Thus, after the first two "chapters" of his "love trilogy", "Epilogue" finally arrives "to close the trilogy", as a new exercise in which "the clothes will be worn by those who have created them. The designers with whom, every day, I share the dizzying process of creation", and who become "the performers of this new story". "It is a process, once again, of role reversal", Michele continues, in which "the distance is shortened" and "the creative act becomes part of the exhibition itself", in which "the inner part of the project comes out" and "the invisible takes shape". "This time my analysis of the mechanisms that govern the world of fashion is intensified", by offering the presentation "from an unusual perspective" as it turned out to be that 12-hour live streaming, with which "anyone can investigate what the whole process is like in which Gucci's design office creates the new advertising campaign".

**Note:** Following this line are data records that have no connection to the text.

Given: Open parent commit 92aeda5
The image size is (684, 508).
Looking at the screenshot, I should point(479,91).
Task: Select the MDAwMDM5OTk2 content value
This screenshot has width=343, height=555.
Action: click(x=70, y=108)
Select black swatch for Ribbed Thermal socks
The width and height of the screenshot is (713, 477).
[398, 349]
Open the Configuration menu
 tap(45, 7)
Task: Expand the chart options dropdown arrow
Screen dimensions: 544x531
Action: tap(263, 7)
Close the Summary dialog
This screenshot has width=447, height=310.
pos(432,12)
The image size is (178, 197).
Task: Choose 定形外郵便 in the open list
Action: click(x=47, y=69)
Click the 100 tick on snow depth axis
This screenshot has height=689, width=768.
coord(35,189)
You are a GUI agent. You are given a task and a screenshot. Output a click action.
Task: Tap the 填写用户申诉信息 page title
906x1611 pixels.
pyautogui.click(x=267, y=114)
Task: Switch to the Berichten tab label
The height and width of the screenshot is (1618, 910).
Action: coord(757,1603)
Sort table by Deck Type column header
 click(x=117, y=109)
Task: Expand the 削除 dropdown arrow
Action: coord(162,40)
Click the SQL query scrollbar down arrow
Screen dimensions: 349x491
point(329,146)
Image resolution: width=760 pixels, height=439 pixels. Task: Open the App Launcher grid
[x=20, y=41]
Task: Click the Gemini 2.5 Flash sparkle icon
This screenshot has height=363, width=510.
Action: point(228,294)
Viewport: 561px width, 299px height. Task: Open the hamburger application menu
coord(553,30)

Designers and collaborators as models

This "third episode" of the experiment developed by Alessandro Michele, constitutes the continuation of that first act that took place in February, in which the designer turned his gaze to show the liturgy that is hidden behind the scenes of a fashion show. And from that second act, held in May, in which the designer gave up his role as creative director so that the models themselves could build their own image, acting as photographers, storytellers, producers and set designers for the Italian firm's "The Ritual" advertising campaign. A change of roles to which he now gives a new impulse, turning the designers and collaborators of Gucci's "ready to wear" line into campaign and image models for this collection.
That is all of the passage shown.